As to the construction of the exceptions clause, Cobb J did not agree with the position advanced at the hearing on behalf of Mr Andreewitch that the wording of the clause was unfortunate, in that it permitted a wide discretion to the person operating the company account, with no restrictions on the nature of the “other liabilities”. In the judge’s view, the terms of the freezing order were clear and unambiguous.
These two cases are a useful illustration of the principles by which exclusion clauses are constructed by the courts. To this extent, there is a message for both parties.
For the applicant, it is important to bear in mind that the court will seek to balance the need for a freezing order against the infringement of the respondent’s rights in making the order sought. Where the making of a freezing order has a potentially onerous effect on the respondent, consideration will need to be given to the terms on which the respondent could have recourse to the frozen assets. For example, as in Crowther, this might involve the sale of a frozen asset in order to keep a company afloat. The applicant should also be aware that when a freezing order is sought, unless the court orders otherwise, they must undertake to the court to pay any damages which the respondent sustains which the court considers the applicant should pay (FPR PD 20A, para 5.1(a)).

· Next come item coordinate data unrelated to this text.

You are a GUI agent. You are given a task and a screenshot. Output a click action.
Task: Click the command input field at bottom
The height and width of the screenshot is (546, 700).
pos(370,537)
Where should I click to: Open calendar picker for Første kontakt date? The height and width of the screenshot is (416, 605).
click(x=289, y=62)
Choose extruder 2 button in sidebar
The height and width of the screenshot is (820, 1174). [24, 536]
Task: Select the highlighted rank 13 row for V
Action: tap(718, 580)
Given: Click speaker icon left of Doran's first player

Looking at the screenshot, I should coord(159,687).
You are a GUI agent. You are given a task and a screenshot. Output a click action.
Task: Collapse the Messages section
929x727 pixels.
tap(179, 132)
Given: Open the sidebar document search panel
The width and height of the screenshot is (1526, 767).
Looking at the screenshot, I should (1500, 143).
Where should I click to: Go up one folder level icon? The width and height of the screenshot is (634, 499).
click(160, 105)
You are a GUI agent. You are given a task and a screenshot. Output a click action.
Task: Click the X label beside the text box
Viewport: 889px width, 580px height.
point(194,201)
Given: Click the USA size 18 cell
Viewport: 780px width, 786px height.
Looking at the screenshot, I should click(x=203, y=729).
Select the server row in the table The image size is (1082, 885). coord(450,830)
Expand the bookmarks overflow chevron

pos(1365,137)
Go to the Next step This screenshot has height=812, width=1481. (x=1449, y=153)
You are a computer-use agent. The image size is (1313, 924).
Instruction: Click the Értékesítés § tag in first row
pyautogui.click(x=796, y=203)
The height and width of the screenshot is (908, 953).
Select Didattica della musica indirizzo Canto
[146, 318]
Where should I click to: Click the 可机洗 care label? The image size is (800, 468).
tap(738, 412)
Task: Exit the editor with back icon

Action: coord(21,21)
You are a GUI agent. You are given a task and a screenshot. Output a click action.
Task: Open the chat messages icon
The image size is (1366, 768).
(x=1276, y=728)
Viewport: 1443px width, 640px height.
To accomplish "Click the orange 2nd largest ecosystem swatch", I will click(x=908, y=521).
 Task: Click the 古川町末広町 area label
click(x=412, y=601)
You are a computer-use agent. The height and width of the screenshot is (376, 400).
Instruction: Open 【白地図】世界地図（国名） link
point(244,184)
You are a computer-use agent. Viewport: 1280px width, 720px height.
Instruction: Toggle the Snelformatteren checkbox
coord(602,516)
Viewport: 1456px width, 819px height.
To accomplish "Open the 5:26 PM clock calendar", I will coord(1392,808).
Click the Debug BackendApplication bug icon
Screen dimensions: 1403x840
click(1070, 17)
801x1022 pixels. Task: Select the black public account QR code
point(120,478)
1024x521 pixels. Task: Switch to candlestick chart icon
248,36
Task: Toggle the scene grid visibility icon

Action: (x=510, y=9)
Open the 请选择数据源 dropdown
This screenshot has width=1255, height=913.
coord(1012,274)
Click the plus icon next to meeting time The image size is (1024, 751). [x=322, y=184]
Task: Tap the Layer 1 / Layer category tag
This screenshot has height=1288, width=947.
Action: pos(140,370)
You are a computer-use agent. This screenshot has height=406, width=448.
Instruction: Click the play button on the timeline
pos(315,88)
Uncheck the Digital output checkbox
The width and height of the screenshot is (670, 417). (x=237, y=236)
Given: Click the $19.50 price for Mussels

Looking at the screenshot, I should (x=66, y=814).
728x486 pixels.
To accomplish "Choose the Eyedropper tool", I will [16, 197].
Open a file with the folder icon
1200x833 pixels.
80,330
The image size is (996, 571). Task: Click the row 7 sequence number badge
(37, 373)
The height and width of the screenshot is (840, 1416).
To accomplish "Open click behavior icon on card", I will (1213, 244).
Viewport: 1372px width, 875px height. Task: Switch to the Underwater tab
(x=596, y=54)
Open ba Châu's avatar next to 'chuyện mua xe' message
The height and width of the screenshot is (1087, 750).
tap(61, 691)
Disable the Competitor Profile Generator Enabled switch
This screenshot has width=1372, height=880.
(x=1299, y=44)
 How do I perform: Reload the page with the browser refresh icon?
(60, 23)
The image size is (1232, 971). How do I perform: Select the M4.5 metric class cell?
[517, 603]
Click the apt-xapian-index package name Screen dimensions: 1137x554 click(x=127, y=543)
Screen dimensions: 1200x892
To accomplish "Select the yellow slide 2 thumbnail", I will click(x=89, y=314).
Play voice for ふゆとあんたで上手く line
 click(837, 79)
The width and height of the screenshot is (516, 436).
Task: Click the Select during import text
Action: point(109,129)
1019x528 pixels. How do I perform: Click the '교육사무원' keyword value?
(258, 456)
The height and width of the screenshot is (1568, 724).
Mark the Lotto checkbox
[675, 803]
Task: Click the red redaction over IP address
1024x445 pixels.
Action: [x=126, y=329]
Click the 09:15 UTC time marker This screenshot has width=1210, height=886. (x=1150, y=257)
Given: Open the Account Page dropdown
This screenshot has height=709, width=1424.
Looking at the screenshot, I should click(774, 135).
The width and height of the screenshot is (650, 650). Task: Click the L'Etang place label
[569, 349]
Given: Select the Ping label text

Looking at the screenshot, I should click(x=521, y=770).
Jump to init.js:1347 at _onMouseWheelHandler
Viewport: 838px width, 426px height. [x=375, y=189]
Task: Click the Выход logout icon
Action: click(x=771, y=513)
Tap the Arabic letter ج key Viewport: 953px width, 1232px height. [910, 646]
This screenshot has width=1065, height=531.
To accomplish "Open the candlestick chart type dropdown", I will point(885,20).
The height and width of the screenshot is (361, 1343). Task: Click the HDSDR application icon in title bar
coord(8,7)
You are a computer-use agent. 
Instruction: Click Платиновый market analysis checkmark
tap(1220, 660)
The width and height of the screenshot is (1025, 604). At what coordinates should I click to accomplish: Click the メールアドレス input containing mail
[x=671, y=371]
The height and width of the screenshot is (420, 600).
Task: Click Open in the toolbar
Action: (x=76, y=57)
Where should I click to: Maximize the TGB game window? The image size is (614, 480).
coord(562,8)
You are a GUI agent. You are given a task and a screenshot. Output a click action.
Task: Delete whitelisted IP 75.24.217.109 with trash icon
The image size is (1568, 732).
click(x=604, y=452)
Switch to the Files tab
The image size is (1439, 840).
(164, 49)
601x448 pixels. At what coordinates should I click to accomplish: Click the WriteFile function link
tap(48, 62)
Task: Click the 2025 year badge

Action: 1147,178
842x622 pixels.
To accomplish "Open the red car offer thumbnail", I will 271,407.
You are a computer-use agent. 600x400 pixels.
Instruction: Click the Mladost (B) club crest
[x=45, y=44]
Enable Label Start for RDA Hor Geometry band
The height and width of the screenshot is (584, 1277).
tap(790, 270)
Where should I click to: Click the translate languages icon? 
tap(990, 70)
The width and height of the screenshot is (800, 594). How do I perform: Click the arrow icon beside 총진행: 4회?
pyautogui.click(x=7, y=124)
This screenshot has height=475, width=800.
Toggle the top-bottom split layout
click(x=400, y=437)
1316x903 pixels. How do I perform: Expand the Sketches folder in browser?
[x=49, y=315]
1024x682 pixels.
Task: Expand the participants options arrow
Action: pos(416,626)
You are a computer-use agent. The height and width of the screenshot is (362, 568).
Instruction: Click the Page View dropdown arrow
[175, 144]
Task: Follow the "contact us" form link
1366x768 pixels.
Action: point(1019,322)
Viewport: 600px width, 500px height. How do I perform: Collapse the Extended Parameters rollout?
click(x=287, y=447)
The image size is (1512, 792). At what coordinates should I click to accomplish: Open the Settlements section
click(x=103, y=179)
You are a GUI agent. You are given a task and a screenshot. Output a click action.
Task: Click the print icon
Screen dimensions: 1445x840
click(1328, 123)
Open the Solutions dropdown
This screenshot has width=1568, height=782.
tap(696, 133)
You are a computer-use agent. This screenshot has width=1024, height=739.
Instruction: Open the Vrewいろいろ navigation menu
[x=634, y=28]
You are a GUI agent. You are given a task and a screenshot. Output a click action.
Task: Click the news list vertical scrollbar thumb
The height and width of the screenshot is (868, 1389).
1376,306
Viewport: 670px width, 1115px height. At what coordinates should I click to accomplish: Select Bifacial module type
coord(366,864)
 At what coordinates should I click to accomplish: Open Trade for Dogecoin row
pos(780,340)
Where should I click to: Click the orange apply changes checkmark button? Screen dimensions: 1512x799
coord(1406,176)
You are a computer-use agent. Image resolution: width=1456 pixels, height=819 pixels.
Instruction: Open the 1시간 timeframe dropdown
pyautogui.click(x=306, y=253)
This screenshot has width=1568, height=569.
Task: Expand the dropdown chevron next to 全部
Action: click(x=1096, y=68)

For the respondent, great care should be taken when seeking to rely on an exclusions clause to have recourse to assets which are otherwise frozen. The court is likely to construe such a clause narrowly. Particular consideration will therefore need to be given to the scope of the clause when negotiating the terms of the order. In the majority of cases, the standard form of freezing order is likely to be used, which should help to limit any potential areas of dispute. Where the wording of the exceptions clause is unclear, it may assist a respondent to make an early application to vary the freezing order, rather than wait until after the order has already potentially been breached.
The nuances around weighing up the competing interests of the parties makes the use of freezing orders fertile ground for protracted and expensive litigation.
The importance of a carefully worded exclusions clause should not be overlooked.